ABOUT THIS TASK: Look through the listing below, find every line with the string "PetBR", and copy it.
>>>
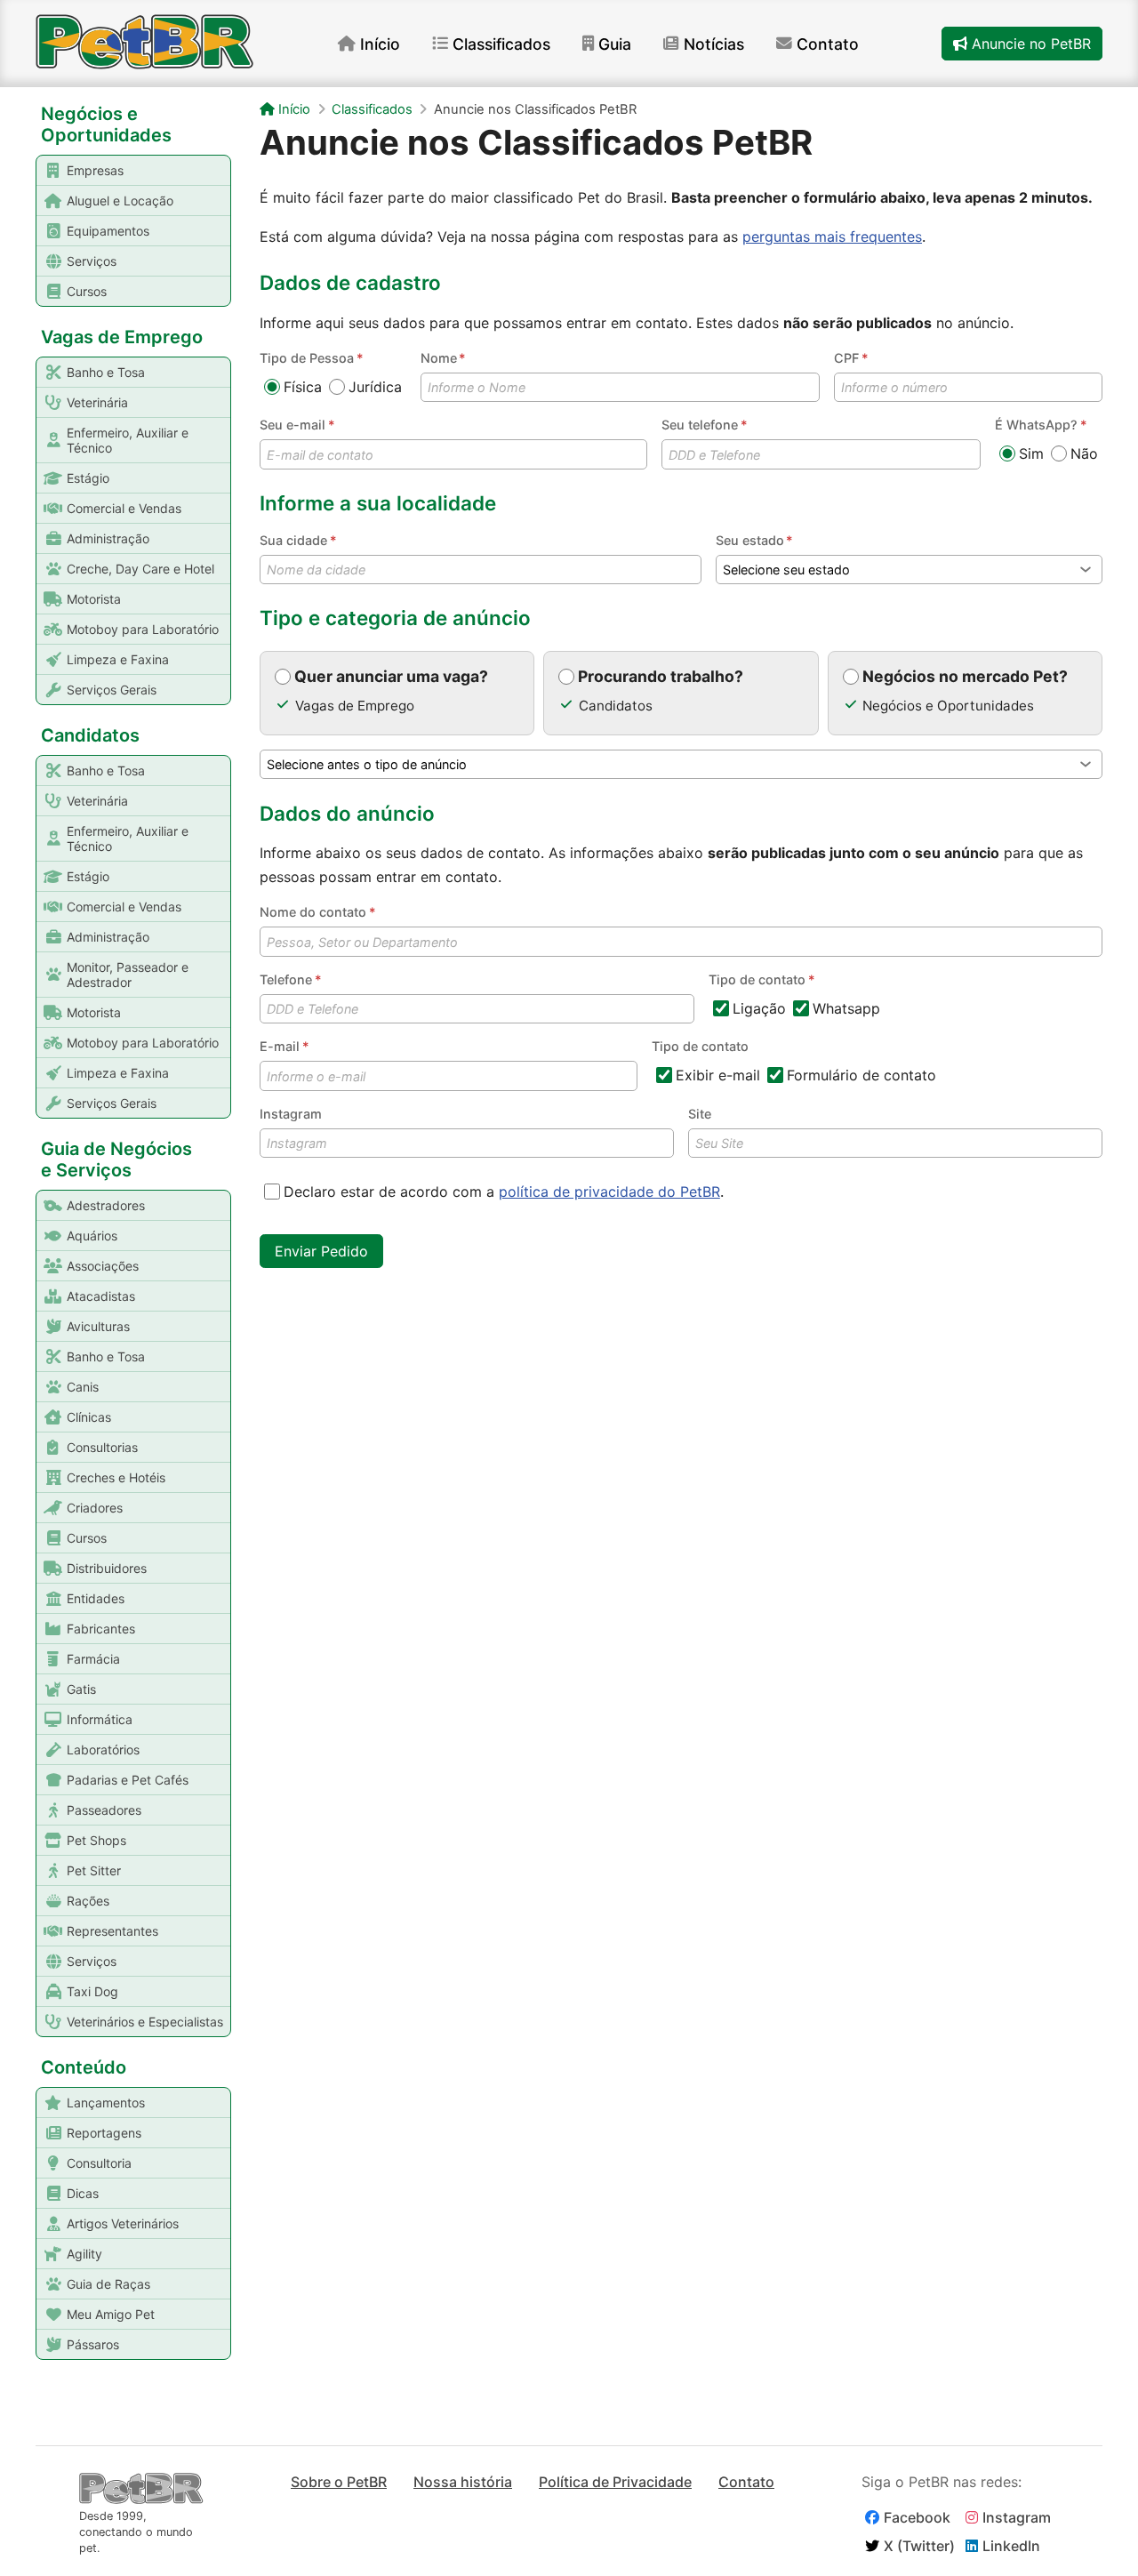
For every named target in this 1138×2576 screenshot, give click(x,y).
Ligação (759, 1008)
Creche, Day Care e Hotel (140, 568)
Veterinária (97, 402)
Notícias (714, 44)
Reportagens (104, 2132)
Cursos (87, 291)
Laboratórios (103, 1749)
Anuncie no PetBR (1029, 43)
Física (303, 387)
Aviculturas (98, 1326)
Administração (108, 538)
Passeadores (104, 1810)
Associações (103, 1265)
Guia (614, 44)
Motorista (94, 598)
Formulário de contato (861, 1075)
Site (699, 1113)
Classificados (501, 44)
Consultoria (99, 2163)
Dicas (83, 2193)
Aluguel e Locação (120, 200)
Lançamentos (106, 2102)
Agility (84, 2253)
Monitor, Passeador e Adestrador (127, 974)
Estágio (88, 478)
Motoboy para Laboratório (143, 629)
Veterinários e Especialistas (145, 2021)
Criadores (95, 1507)
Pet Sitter (94, 1870)
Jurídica (375, 387)
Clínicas (89, 1416)
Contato (828, 44)
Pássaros (93, 2344)
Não (1084, 453)
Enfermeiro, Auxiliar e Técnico (127, 440)
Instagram (291, 1113)
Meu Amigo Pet (111, 2314)
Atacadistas (101, 1296)
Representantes (112, 1930)
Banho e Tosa (106, 372)
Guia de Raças (108, 2283)
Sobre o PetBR (339, 2482)
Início (380, 44)
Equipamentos (108, 230)
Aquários (92, 1235)
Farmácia (93, 1658)
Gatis (81, 1689)
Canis (83, 1386)
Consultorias (102, 1447)
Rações (88, 1900)
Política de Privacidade (615, 2482)
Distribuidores (107, 1568)
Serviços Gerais (111, 689)
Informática (99, 1719)
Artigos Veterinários (123, 2223)
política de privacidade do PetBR (609, 1191)
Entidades (95, 1598)
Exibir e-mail (718, 1075)
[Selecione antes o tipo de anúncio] (681, 764)
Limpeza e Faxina (118, 659)
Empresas (95, 170)
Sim (1031, 453)
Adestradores (106, 1205)
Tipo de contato (700, 1046)
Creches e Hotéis (116, 1477)
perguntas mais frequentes (832, 236)
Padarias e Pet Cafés (127, 1779)
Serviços (91, 261)
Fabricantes (101, 1628)
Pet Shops (96, 1840)
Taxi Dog (92, 1991)
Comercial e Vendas (124, 508)
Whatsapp (846, 1008)
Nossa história (462, 2482)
<<<
RESULT:
Anuncie no PetBR (1029, 43)
Sobre o PetBR (339, 2482)
política de privacidade do PetBR (609, 1191)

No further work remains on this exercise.